I recently found myself engaged in what initially seemed like redundant small-talk till it spiralled into a heated and somewhat necessary “argument”.
A well-spoken, well-dressed; pretty much well put-together black gentleman decided to call me out on my preference for weaves after what I suppose was him feeling slighted by my rejection of his inappropriate advances. According to him, I am a sell-out for advocating societal ideals of what a woman should look like if she is to be deemed beautiful in the Western context. I “needed to embrace my ethnicity and cultural values more”. Fair enough.
I guess my mistake was assuming that the lesson on black consciousness and emancipation from the clasps of the white man was more of a discussion than an instruction. The self-satisfied expression on his face vanished as quickly as it had appeared when I decided to mention a few of my observations about him; such as his German-manufactured vehicle, his iPhone and Nike garb, the fact that he chose to address me in the Queen’s language (and introduce himself to me as ‘Mike’) as opposed to his mother’s tongue, his preference for American music – basically, his overall bulk consumption of Western culture, much to the delight of our spectators. “Pabi, boma ye!” I imagined them chanting.
You see, nothing is more pretentious than “new money”. However, I feel it’s necessary that I rephrase that statement for this piece: Nothing is more pretentious than a fairly educated darkie who’s acquired enough money to get out the hood. The snobbish behaviour displayed by this lot is something to marvel at. I can say that because for one, I am a black woman myself, a very proud one at that (so I kinda know what I’m talking about); and secondly, if I so much as dared to call, say, White people a group of charlatans, I’d be a racist, prejudiced and a promoter of hate speech – woe unto anybody who is seen in that light in this, our rainbow nation.

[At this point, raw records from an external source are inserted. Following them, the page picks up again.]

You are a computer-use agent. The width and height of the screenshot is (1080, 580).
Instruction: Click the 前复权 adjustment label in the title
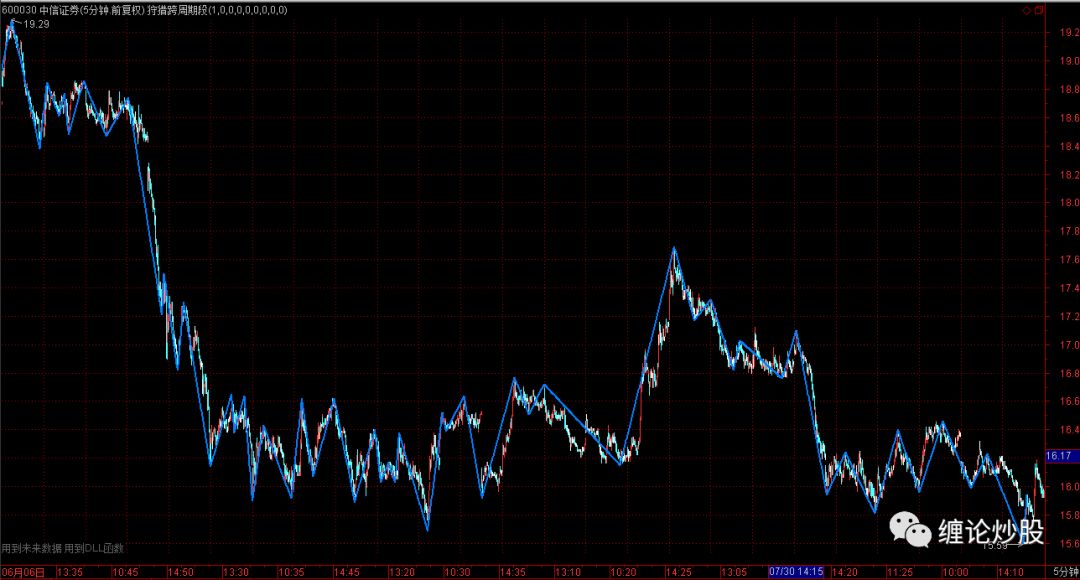pos(125,9)
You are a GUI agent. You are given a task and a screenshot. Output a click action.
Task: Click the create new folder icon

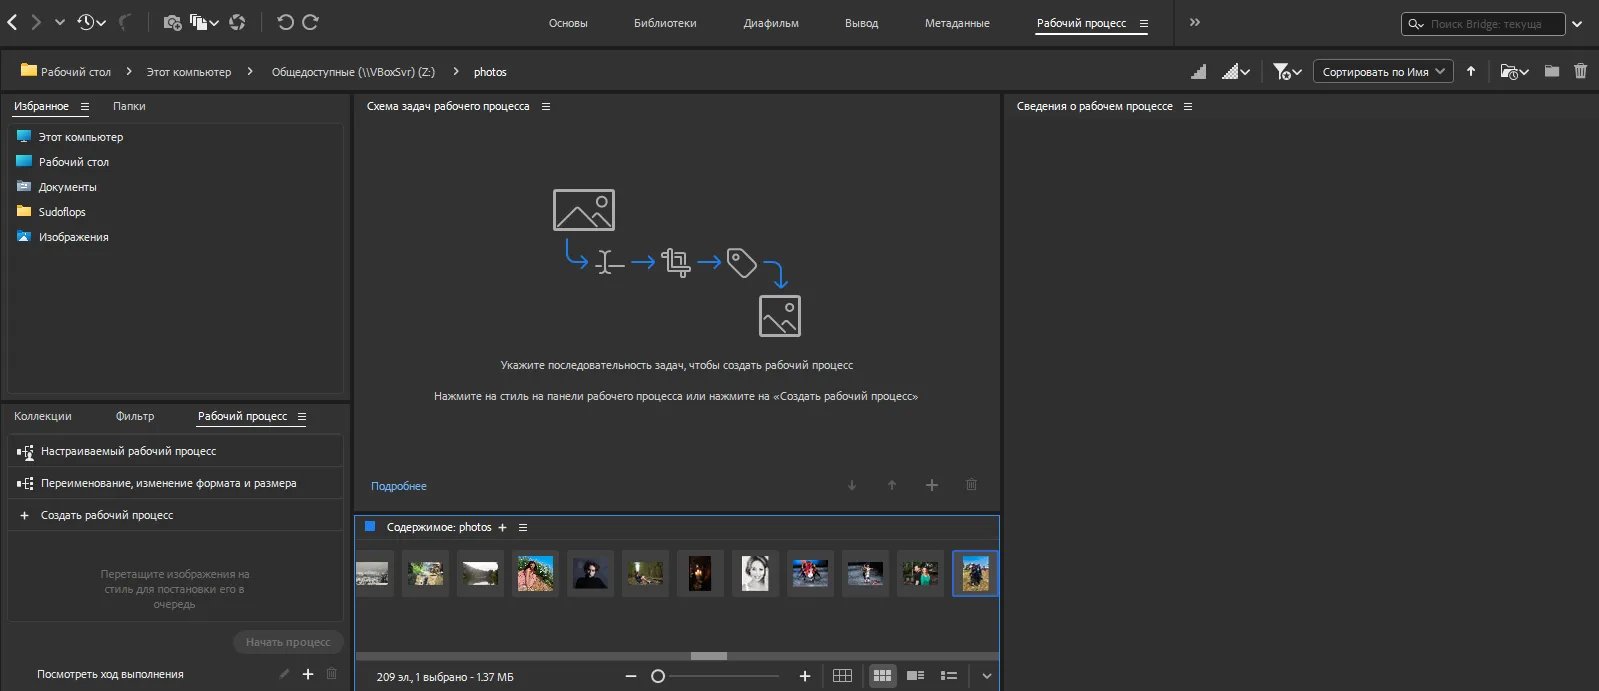coord(1552,71)
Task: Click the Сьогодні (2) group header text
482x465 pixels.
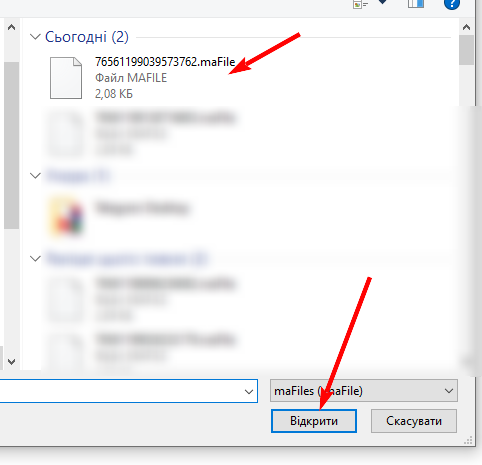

The problem arises when, despite your education, and your money, and your false sense of authority and/or superiority, and your blatant arrogance, etc., your latent ignorance still gets in the way of the actual level of black consciousness and emancipation we as a people should be striving towards – one that the late Bantu Steven Biko had envisioned. The double-standards really need to stop. The truest form of truth is that no amount of “twanging” can conceal ignorance. We see right through you.